Trois types d’ini­tia­tives sont néces­saires pour pro­mou­voir l’usage de la bicyclette.

  • Il faut tout d’abord met­tre en place un ensem­ble d’amé­nage­ments très fins et diver­si­fiés qui facili­tent les déplace­ments du cycliste. De nom­breuses for­mules sont à la dis­po­si­tion des amé­nageurs pour assur­er la sécu­rité : pistes et ban­des cyclables, sas aux car­refours, sig­nal­i­sa­tion spé­ci­fique. Mais il faut égale­ment offrir des garages de capac­ité suff­isante et où l’on soit sûr de retrou­ver sa mon­ture : le risque de vol est aus­si dis­suasif que l’in­sécu­rité. De tels garages man­quent dans les immeubles, sur les lieux de tra­vail, dans les étab­lisse­ments sco­laires et les uni­ver­sités, auprès des gares et des ser­vices publics, à prox­im­ité des commerces.
     
    Con­traire­ment à une idée reçue, tous ces amé­nage­ments exi­gent de grandes com­pé­tences et ne peu­vent être con­fiés au pre­mier tech­ni­cien venu, car il faut soign­er le détail : les pistes cyclables doivent être bien revêtues et faciles à entretenir ; il faut éviter les détours dis­suasifs (car­refours à l’anglaise, tra­ver­sée des grandes voiries) et rechercher au con­traire des rac­cour­cis, offrir un envi­ron­nement végé­tal attrayant. Enfin il est pru­dent de con­sul­ter les asso­ci­a­tions de cyclistes urbains afin d’éviter les erreurs grossières.
     
  • Con­traire­ment à une opin­ion répan­due, de nom­breux prob­lèmes tech­niques encore mal réso­lus freinent l’es­sor de la bicy­clette. Il n’est pas si sim­ple de trou­ver un vélo offrant des freins fonc­tion­nant cor­recte­ment par temps humide et un éclairage act­if et pas­sif effi­cace, et équipé d’un écar­teur de dan­ger et d’une béquille. Il manque sur le marché français un vélo urbain rus­tique, à longue durée de vie et bon marché ; un vélo pli­able facile à manip­uler ; un vélo équipé pour le trans­port des petits paque­ts ; un tri­cy­cle. Le cycliste quo­ti­di­en se heurte aus­si à divers obsta­cles très con­crets : dif­fi­cultés d’ha­bille­ment en cas de froid ou de pluie, entre­tien et réparation.
     
    Par ailleurs, il n’ex­iste pas de bicy­clette de prix abor­d­able équipée d’un moteur élec­trique aux­il­i­aire. On con­sacre des sommes con­sid­érables à la voiture élec­trique sans avoir réelle­ment éval­ué son créneau et ses effets per­vers : pourquoi ne pas étudi­er une bicy­clette munie d’un sys­tème de récupéra­tion d’én­ergie, ou présen­tant un meilleur ren­de­ment énergétique ?
     
  • Il faut enfin mod­erniser l’im­age de la bicy­clette et en faire un mode de déplace­ment “respectable” et non réservé aux étu­di­ants pau­vres et aux auto­phobes irré­ductibles. Il ne suf­fit pas que Mon­sieur le maire monte cinq min­utes sur une bicy­clette flam­bant neuve le jour de la “fête du vélo”, de préférence devant le pho­tographe du jour­nal local.
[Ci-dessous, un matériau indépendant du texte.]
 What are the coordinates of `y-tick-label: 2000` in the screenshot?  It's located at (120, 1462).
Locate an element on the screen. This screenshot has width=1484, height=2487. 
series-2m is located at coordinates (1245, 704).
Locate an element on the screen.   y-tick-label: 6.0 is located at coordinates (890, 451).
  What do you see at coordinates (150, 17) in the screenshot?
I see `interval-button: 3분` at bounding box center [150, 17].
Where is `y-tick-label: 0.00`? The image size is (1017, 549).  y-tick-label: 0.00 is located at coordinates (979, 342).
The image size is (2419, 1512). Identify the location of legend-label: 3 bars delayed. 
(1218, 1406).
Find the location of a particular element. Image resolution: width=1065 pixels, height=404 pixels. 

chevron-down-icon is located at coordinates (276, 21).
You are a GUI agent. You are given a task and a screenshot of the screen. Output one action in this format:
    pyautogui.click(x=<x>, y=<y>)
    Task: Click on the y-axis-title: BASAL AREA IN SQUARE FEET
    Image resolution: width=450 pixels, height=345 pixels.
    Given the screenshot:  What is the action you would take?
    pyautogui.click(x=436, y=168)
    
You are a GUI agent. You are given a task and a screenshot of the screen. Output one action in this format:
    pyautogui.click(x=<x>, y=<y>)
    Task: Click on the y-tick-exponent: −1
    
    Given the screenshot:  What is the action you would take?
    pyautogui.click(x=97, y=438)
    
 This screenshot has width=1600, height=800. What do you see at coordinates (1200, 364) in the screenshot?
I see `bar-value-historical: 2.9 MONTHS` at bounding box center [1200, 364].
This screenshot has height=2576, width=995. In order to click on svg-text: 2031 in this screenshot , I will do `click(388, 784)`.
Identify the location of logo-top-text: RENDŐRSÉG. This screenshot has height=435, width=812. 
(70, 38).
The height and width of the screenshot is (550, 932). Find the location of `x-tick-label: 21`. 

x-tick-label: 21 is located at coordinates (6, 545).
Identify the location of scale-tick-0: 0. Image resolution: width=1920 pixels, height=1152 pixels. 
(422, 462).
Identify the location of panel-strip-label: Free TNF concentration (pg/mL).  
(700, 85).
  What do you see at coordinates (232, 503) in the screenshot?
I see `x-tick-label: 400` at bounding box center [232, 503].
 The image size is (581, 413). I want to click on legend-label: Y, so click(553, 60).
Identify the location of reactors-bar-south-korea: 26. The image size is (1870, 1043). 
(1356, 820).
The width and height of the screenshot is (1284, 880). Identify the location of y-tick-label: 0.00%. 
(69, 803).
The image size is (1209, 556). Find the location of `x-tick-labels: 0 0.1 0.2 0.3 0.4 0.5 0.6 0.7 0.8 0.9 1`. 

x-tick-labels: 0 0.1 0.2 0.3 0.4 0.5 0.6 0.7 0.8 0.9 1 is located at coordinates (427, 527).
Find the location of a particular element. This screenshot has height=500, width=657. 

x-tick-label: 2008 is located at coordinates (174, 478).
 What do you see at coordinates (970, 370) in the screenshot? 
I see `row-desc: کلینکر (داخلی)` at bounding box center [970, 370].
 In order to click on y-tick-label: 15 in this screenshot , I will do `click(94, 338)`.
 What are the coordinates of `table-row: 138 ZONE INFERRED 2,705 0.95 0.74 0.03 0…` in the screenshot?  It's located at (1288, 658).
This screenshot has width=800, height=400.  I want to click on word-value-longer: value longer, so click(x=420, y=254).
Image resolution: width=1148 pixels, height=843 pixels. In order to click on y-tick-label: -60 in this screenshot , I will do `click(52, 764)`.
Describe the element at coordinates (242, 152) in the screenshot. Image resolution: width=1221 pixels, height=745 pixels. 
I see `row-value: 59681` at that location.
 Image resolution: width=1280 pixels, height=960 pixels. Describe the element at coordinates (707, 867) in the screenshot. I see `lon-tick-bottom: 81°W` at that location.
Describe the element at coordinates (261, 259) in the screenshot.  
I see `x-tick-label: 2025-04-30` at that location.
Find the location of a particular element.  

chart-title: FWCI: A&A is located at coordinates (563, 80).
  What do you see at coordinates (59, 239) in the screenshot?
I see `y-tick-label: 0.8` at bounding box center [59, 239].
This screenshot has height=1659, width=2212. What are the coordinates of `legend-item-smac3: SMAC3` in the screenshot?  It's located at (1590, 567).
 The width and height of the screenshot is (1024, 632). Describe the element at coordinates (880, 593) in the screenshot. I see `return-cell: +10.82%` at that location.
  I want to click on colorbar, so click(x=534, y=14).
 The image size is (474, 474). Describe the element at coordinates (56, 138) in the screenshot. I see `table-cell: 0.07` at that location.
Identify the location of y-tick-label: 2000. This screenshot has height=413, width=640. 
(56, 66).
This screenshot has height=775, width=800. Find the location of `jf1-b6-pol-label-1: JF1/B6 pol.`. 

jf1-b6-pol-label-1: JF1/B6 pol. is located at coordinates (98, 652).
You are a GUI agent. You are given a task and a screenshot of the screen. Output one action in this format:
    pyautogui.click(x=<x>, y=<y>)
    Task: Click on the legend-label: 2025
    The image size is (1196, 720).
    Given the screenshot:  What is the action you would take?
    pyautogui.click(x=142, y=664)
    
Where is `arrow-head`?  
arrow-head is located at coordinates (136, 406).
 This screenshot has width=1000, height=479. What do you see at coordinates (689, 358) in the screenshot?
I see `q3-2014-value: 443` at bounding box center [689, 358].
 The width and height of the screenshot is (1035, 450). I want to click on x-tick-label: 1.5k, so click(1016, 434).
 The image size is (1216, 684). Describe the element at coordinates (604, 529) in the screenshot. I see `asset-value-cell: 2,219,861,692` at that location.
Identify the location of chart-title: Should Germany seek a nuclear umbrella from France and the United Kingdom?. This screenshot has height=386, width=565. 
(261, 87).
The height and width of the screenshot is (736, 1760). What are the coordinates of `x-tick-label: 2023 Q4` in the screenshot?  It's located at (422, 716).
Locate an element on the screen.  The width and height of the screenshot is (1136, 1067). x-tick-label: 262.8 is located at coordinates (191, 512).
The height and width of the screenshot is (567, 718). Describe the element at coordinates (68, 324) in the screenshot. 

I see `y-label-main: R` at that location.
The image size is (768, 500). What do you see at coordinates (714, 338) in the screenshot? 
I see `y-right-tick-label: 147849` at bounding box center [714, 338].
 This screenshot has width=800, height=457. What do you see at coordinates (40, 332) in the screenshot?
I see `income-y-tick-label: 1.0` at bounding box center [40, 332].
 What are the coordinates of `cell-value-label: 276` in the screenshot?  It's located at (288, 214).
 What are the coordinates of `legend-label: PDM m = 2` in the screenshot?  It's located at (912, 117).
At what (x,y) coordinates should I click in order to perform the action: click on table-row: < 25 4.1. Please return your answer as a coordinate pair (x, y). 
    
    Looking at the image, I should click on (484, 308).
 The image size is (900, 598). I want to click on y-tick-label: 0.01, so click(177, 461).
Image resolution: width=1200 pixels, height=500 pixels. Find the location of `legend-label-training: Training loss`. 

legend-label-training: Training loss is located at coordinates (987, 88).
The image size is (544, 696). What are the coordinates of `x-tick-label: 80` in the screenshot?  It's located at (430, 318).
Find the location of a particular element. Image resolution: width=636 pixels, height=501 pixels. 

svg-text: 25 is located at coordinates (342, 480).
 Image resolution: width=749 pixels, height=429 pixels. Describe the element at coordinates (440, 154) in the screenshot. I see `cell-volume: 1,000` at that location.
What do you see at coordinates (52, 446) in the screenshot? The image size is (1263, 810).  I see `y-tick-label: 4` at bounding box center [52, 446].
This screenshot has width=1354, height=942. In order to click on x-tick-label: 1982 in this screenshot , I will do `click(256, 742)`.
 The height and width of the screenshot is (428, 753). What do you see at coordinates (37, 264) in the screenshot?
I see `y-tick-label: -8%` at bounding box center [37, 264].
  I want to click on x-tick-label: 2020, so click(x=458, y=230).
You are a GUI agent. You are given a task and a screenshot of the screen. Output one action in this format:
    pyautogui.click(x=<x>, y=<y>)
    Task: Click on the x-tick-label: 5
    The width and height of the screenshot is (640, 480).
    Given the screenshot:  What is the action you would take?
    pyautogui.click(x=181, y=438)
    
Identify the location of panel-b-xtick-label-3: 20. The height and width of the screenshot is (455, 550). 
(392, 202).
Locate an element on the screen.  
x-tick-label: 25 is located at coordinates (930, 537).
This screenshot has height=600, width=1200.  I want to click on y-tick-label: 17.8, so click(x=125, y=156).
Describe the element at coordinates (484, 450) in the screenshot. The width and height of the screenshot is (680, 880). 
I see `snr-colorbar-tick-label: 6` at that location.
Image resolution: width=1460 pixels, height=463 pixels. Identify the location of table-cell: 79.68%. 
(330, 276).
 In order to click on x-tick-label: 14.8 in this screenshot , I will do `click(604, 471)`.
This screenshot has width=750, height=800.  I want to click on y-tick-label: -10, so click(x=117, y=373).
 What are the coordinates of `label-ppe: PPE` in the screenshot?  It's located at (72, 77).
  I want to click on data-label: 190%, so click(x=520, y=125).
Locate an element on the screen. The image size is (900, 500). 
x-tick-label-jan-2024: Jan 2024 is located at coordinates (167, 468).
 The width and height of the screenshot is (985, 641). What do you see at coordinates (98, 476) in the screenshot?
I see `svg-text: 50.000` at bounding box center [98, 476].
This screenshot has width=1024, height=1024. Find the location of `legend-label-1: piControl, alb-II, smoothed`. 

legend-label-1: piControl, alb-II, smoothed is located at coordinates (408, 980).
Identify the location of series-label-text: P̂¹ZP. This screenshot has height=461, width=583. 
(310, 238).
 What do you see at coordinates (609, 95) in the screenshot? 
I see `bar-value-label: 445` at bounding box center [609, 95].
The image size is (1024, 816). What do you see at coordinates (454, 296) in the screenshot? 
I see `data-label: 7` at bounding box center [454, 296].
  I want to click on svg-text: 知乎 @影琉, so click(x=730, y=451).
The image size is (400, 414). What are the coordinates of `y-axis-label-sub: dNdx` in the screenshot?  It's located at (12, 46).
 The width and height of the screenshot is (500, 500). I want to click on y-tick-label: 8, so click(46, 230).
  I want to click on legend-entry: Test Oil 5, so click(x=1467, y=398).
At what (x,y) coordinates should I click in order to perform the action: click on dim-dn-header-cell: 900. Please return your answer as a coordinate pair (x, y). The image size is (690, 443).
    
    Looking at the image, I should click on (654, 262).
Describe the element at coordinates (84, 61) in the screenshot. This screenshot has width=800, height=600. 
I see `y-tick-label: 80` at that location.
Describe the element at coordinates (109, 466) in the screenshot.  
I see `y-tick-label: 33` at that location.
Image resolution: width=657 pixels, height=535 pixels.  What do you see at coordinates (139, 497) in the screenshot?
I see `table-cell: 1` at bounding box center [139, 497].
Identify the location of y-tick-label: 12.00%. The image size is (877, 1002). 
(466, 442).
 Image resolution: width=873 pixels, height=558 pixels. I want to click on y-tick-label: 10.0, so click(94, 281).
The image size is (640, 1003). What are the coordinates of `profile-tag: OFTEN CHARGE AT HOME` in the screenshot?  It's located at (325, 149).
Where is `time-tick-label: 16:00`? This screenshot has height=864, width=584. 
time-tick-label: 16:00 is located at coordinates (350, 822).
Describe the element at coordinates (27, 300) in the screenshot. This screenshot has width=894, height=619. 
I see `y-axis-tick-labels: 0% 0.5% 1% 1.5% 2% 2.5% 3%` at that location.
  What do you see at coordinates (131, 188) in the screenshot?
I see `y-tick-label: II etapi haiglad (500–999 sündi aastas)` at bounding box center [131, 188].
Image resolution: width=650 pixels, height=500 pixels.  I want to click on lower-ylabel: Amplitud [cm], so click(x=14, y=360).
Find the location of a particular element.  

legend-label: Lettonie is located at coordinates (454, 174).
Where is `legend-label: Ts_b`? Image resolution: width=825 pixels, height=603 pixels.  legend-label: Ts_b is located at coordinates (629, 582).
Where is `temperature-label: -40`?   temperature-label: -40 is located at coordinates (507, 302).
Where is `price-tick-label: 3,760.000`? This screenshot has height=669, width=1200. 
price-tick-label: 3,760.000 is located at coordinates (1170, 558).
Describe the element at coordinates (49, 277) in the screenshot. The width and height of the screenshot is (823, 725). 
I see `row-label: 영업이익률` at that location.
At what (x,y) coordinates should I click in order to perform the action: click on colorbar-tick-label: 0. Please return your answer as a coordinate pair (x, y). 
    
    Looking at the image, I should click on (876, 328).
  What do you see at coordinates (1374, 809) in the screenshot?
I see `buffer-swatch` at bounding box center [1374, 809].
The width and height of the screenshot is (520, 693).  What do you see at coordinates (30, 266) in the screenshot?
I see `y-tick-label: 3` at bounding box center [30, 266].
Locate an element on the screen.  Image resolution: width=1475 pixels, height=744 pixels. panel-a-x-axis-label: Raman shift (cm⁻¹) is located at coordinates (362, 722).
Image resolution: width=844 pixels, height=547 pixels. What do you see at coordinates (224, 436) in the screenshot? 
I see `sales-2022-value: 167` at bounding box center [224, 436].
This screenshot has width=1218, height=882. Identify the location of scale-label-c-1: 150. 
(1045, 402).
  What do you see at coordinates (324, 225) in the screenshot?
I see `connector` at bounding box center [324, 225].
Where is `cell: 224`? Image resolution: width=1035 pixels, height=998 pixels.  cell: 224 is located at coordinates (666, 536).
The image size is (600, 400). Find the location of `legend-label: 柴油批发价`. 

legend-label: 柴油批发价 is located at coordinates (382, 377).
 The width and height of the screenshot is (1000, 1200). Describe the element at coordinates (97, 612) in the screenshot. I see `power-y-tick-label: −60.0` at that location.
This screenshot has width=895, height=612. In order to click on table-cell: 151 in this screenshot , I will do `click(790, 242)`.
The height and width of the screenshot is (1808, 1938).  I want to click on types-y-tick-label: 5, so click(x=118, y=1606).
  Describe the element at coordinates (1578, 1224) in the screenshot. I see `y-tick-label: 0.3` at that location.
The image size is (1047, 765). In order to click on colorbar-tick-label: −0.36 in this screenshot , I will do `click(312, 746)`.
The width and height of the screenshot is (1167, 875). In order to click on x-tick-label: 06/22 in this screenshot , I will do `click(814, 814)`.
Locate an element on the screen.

De nom­breuses for­mules ont été expéri­men­tées dans divers­es villes : loca­tion ou prêt aux étu­di­ants, vélos banal­isés, vélos de fonc­tion dans les ser­vices publics. Le gou­verne­ment pour­rait inter­venir lui aus­si : prime à l’achat d’une bicy­clette neuve ou baisse de TVA ; réforme du code de la route (dis­tinc­tion entre bicy­clette et cyclomoteur).

Con­cevoir une piste cyclable est aujour­d’hui moins val­orisant qu’imag­in­er le tracé d’une ligne TGV ou d’une autoroute : ce n’est pas une rai­son pour sourire de la bicy­clette qui pour­rait être, si on le voulait, un out­il pré­cieux pour remod­el­er une vie urbaine dont la qual­ité s’est ter­ri­ble­ment dégradée.